Mike Detmer, general sales manager at a Michigan auto dealership, had been running for the state House but this week switched his campaign to run for the U.S. House of Representatives.
Detmer, 43, of Howell is also a licensed real estate agent who previously worked for a mortgage company.
He is the second Republican to declare a campaign in the 8th District. Nikki Snyder, a member of the State Board of Education, on Tuesday announced a run.
Like Snyder, Detmer said Slotkin's decision last week to back an impeachment inquiry for President Donald Trump isn't the reason he decided to join the race.
Slotkin, a former Central Intelligence Agency officer and top Pentagon official, had resisted backing an impeachment inquiry for months. But she said last week it would be impeachable conduct if Trump pushed the leader of Ukraine to investigate a political rival at a time when nearly $400 million in aid for Ukraine was being withheld.
Detmer said he reviewed the White House memo summarizing Trump's July call with Ukrainian President Volodymyr Zelensky.
He doesn't see any evidence that Trump violated his oath of office, saying former Vice President Joe Biden — whom Trump asked Zelensky to probe — isn't really Trump's political rival because Biden isn't the Democratic presidential nominee but a candidate.
"I think Congress needs to stop wasting time with frivolous attacks on the president. The president was elected. The people of this country elected him. My personal feeling is he’s doing his utmost best to get the job done that he promised the American public," Detmer said.
"The attacks on him personally constantly have really bogged things down, and nothing’s getting done. It’s wasting taxpayers' (money). People want things done and this isn't it."
"We have a president that is trying to root out the corruption and a lot of the people who are pointing the fingers at him have their hands dirty, too," Detmer added.
"Do I commend the president for trying to get to the bottom of that? Yes I do. But, again, I don’t see anything in that transcript that constitutes a high crime and misdemeanor."
Both Detmer and Snyder will start significantly behind Slotkin in fundraising, as she had amassed over $1.65 million in her campaign war chest as of Sept. 30.

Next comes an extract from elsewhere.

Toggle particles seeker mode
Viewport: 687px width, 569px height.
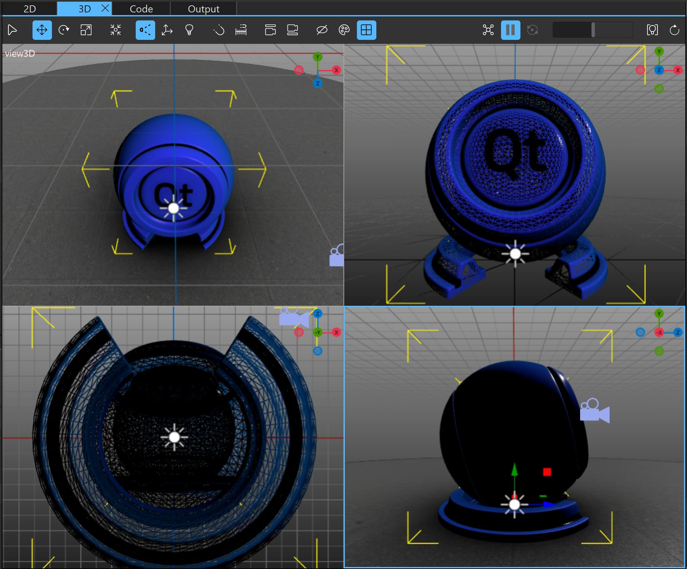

The Holly Democrat raised over $800,000 in the last quarter, totaling over $2 million so far for her reelection.
"Rep. Slotkin brings a mission-focus to the issues affecting Michiganders every day: lowering the cost of prescription drugs and health care, protecting access to clean water, and bringing decency and integrity back to our politics," Slotkin spokeswoman Hannah Lindow said.
"Rep. Slotkin has put country before party throughout her life of service, first in Iraq with the CIA, serving under both President Bush and President Obama, and now in Congress. Slotkin will continue to be an independent voice for Michiganders in Congress. The congresswoman looks forward to a positive campaign, with a healthy debate on the issues.”
Slotkin flipped the traditionally red 8th District blue last year when she defeated incumbent Rep. Mike Bishop, R-Rochester, by nearly 4 percentage points.
The 8th District includes Livingston and Ingham counties and northern Oakland County. Trump won it by nearly 7 percentage points in 2016.
Detmer said he's been "unimpressed" by Slotkin so far, saying she's "kept her head pretty low" in her first nine months in Congress, and that he hasn't seen much that she's accomplished to help veterans, whom were a focus of her campaign.
Detmer grew up in the Rochester Hills area, the son of Christmas tree farmers, and graduated from Rochester Adams High School and Oakland University, he said.
As part of his platform, Detmer is planning to introduce a legislative agenda called the "Contract with Michigan" — inspired by the GOP's 1994 Contract with America — that will focus on taxes, cutting spending, pro-life measures and veterans issues, he said.
"It will be refined to handle issues that are realistic, that are common sense that we can get done in Congress," he said.
"I want to have an open line of communication with the voters, the people of the district, so we can go through weekly, monthly and quarterly and show the people what our progress is on getting that contract completed."